* WORK INSTRUCTION *
Would you repeat the data below exactly, taking out the images?

▼

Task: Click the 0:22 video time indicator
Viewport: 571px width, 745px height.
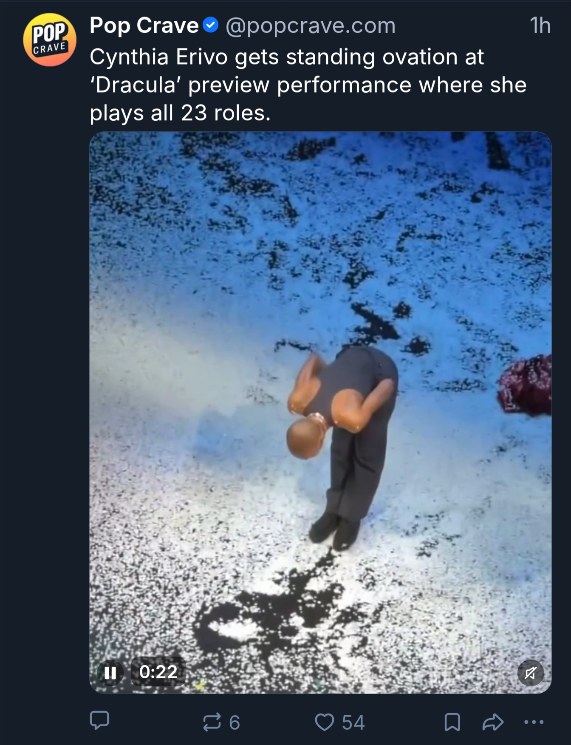Action: point(158,672)
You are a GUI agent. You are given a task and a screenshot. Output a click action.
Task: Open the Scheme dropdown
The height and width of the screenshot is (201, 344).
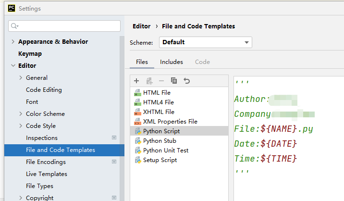[x=205, y=42]
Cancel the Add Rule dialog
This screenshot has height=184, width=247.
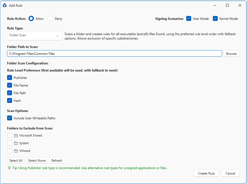(x=230, y=173)
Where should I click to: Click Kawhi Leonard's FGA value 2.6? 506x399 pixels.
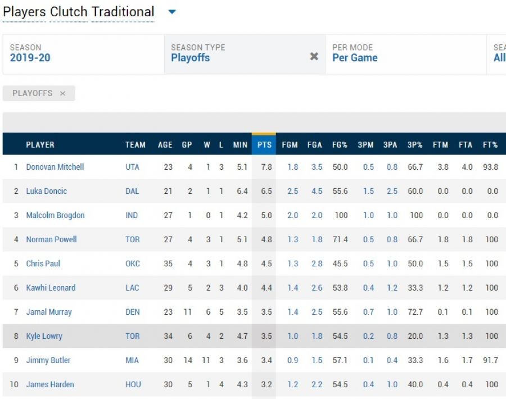[317, 288]
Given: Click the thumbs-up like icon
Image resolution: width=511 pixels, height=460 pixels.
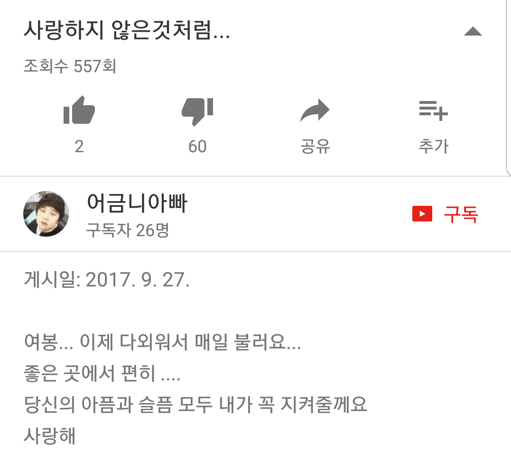Looking at the screenshot, I should (79, 110).
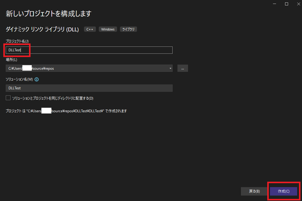Enable placing solution and project in same directory
The width and height of the screenshot is (302, 201).
(x=8, y=98)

▲

* SOLUTION FOR THIS PROBLEM *
Task: Click the 0:22 video time indicator
Viewport: 571px width, 745px height.
Action: point(158,672)
You are a GUI agent. You are given a task and a screenshot. Output a click action.
Task: Open the Scheme dropdown
The height and width of the screenshot is (201, 344).
[x=205, y=42]
Cancel the Add Rule dialog
This screenshot has height=184, width=247.
(x=230, y=173)
Where should I click to: Click Kawhi Leonard's FGA value 2.6? 506x399 pixels.
[317, 288]
Given: Click the thumbs-up like icon
Image resolution: width=511 pixels, height=460 pixels.
Looking at the screenshot, I should (79, 110).
Enable placing solution and project in same directory
The width and height of the screenshot is (302, 201).
(x=8, y=98)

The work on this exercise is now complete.